Floating platform 12 may be any platform, vessel, or structure adapted for conducting well drilling and/or well workover operations. For purposes of explanation, floating platform 12 is an partial illustration of a semi-submersible drilling facility for purposes of explanation. Floating platform 12 may include a drilling floor 26 and a lower deck 28. Platform 12 includes draw works 30 for handling joints of tubulars 32 that makeup the workstring 34. Tubulars 32 may include single joints or stands of pipe. For purposes of illustration, workstring 34 is shown removed from the wellbore and system. Platform 12 further includes pipe handling devices and systems, generally denoted by the numeral 36, including, but not limited to, pipe tongs, elevator bails, doping apparatus, stabbing apparatus, spinning apparatus, and torque apparatus. Pipe handling system 36 also includes draw works 30. Platform 12 further including power sources such as hydraulic and/or pneumatic systems 38 and electrical systems 40.

Platform 12 is positioned on a body of water over a subsea wellbore having a wellhead 24 proximate the subsea floor 25. Decks 26, 28 are positioned above surface 42 of the body of water. Desirably, the longitudinal axis 44 of wellhead 24 is positioned substantially vertically through the moon pool 46 of platform 12. However, it should be recognized that platform 12 may deviate from being perpendicularly aligned over wellhead 24 due to factors such as, but not limited to, wellhead 24 configuration on subsea floor 25, currents and drift. Platform 12 tends to move, or heave, in relation to the subsea floor 25 in response to wave action and tidal changes of surface 42.

Riser 20 is a conduit connected to wellhead 24 and extends the wellbore above water level surface 42. Riser tensioning system 22 includes a tension ring 48 and tethers 50 for maintaining riser 20 in tension. Tension ring 48 is connected to riser 20. Tethers 50 are connected between platform 12 and tension ring 48.

BOP stack 18, the surface pressure control system, is connected to riser 20 above and proximate to tensioning ring 48. Snubbing jack 16 is connected atop BOP stack 18. In a desired configuration, jack 16 is positioned below drill floor 26 even when traveling slip assembly 58 is fully extended. It should be noted that system 10 of the present invention does not require subsea frames as required in prior art systems.

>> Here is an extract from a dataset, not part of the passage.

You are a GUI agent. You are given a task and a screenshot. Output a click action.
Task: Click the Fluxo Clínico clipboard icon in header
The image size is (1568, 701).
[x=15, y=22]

Riser tensioning system 22 supports the weight of riser 20, and maintains the top of riser 20 and tensioning ring 48 in a substantially constant position relative to subsea floor 25.

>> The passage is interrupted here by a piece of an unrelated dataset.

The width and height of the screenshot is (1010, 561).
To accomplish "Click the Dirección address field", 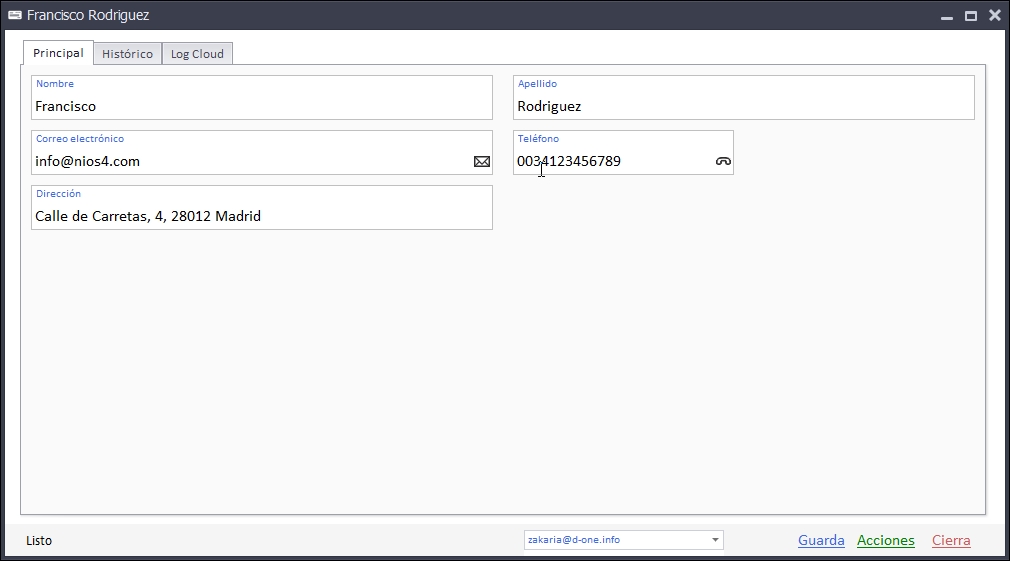I will coord(260,216).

Traveling slip 58 may extend a distance sufficient to maintain traveling slip assembly 58 in a substantially constant position relative to platform 12. Thus, operation range of system 10 is only determined by sea surface conditions that move platform 12 relative to stationary slips 54.

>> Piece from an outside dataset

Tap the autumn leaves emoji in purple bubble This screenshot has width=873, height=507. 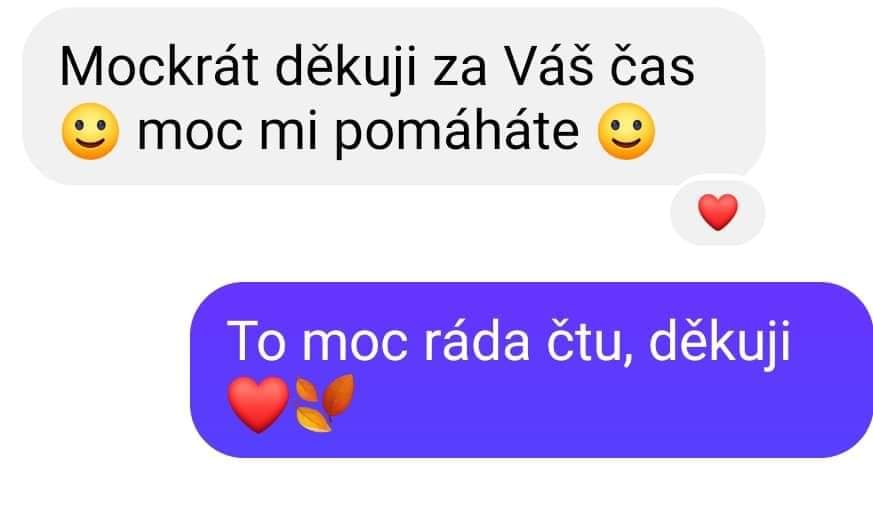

Hydraulic snubbing jack 16 includes hydraulic cylinders 52, lower or stationary slips 54, and upper or traveling slips 56. Snubbing jack 16 may further include a rotary table, stripper and other mechanisms not shown in detail. Traveling slips 56 and any built-in rotary table are contained in the traveling slip assembly 58 connected to the top ends 60 of cylinders 52. Snubbing jack 16 is hydraulically operated and desirably connected to hydraulic system 38 of platform 12. Operation of cylinders 52 move traveling slip assembly 58 in relation to stationary slips 54. The stroke length of jack 16, cylinders 52, may vary based on the requirements for the particular application. Operation of jack 16, including the movement of traveling slip assembly 58 and the opening and closing of slips 54, 56, is via a control panel 62. Control panel 62 is desirably located at drill floor 26 in the driller's cabin. Control panel 62 also provides controls for draw works 30 and pipe handing systems 36. Panel 62 or redundant panels 62 may be positioned at other locations such as lower deck 28.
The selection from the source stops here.